Mental Health Parity
Federal law requires most insurance plans to cover mental health and substance use disorder services at the same level as medical/surgical care. This guide helps you access those benefits.Understanding Your Insurance
Premium: monthly payment for coverage. Deductible: amount you pay before insurance kicks in. Copay: fixed amount per visit. Coinsurance: percentage you pay after deductible. Out-of-pocket maximum: most you'll pay in a year. In-network vs out-of-network: providers contracted with your insurance vs. not.Finding Your Mental Health Benefits
Call the member services number on your insurance card. Ask: What is my mental health copay/coinsurance? How many therapy sessions are covered? Do I need preauthorization? What is my deductible? Is there a session limit?Finding In-Network Providers
Use your insurance company's online directory. Call member services for a list. Ask providers directly if they accept your insurance. Verify they're still in-network before scheduling — directories can be outdated.Verifying Coverage
Before your first appointment, call your insurance to verify: Is this provider in-network?
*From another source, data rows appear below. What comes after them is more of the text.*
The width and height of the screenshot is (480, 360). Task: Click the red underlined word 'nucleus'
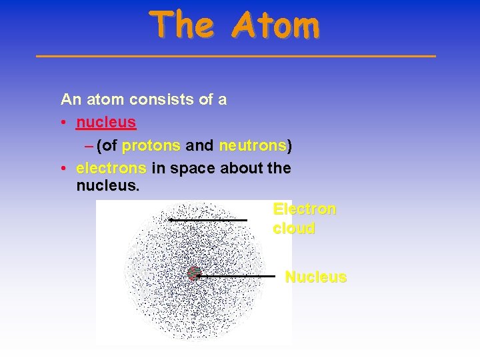(106, 123)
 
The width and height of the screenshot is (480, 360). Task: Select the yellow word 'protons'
(151, 145)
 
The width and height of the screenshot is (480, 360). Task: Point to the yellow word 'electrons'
(111, 168)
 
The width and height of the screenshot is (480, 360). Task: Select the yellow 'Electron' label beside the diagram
(305, 209)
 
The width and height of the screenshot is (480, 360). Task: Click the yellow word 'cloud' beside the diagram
(294, 228)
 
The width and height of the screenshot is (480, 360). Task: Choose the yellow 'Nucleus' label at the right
(315, 277)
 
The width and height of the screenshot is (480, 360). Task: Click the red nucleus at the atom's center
(194, 273)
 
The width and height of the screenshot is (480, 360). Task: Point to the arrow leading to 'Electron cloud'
(208, 219)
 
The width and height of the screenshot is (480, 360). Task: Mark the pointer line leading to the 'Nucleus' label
(237, 275)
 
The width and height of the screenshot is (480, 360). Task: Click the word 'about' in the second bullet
(241, 168)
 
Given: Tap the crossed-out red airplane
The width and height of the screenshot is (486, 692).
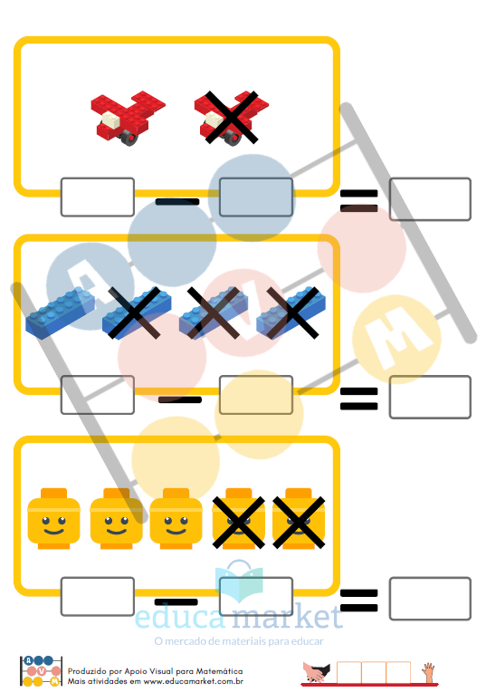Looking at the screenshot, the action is pyautogui.click(x=231, y=118).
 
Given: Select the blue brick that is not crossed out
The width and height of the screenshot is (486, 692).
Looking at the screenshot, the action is pyautogui.click(x=61, y=312).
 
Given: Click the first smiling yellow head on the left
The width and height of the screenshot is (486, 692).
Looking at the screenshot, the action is pyautogui.click(x=53, y=519).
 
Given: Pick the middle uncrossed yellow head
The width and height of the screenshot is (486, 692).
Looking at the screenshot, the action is pyautogui.click(x=117, y=519).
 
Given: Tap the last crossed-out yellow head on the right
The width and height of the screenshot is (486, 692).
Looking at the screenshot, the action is pyautogui.click(x=299, y=519).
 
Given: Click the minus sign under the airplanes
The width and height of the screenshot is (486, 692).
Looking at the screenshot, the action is pyautogui.click(x=177, y=202).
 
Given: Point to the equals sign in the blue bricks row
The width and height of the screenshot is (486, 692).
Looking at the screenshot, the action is pyautogui.click(x=359, y=399).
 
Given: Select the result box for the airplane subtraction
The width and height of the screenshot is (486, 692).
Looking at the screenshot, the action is pyautogui.click(x=430, y=199).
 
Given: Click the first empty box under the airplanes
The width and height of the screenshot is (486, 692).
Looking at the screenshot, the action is pyautogui.click(x=98, y=197).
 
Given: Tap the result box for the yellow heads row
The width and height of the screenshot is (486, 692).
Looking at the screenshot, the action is pyautogui.click(x=430, y=599).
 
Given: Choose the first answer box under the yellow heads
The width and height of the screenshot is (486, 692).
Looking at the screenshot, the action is pyautogui.click(x=98, y=597).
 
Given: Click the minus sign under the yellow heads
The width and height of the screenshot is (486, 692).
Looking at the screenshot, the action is pyautogui.click(x=176, y=602).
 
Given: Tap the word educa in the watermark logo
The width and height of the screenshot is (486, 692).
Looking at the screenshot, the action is pyautogui.click(x=180, y=617).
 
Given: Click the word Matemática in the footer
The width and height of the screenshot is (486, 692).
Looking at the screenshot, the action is pyautogui.click(x=219, y=671).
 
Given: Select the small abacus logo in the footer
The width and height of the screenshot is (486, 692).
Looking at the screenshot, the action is pyautogui.click(x=41, y=671).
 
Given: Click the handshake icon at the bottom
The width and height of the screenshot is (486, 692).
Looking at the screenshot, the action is pyautogui.click(x=316, y=673).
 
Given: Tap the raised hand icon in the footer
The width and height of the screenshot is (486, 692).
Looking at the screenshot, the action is pyautogui.click(x=428, y=673).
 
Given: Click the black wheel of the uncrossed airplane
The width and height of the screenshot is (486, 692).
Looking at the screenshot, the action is pyautogui.click(x=129, y=139).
Do I need prior authorization? What will my out-of-pocket cost be? Get a reference number for the call.Out-of-Network Options
Some plans offer out-of-network benefits with higher costs. You may be able to submit claims for reimbursement. Ask about single-case agreements if your plan lacks in-network providers for your needs.Appealing Denials
If a claim is denied: Request a written explanation. Ask your provider to submit a letter of medical necessity. File an internal appeal with your insurance. If denied again, request an external review. Contact your state insurance commissioner if needed.Options Without Insurance
Community mental health centers offer sliding-scale fees. University counseling clinics often have low-cost therapy. Open Path Collective offers therapy $30-$80/session. Some therapists offer sliding scale fees. Consider teletherapy platforms for lower costs.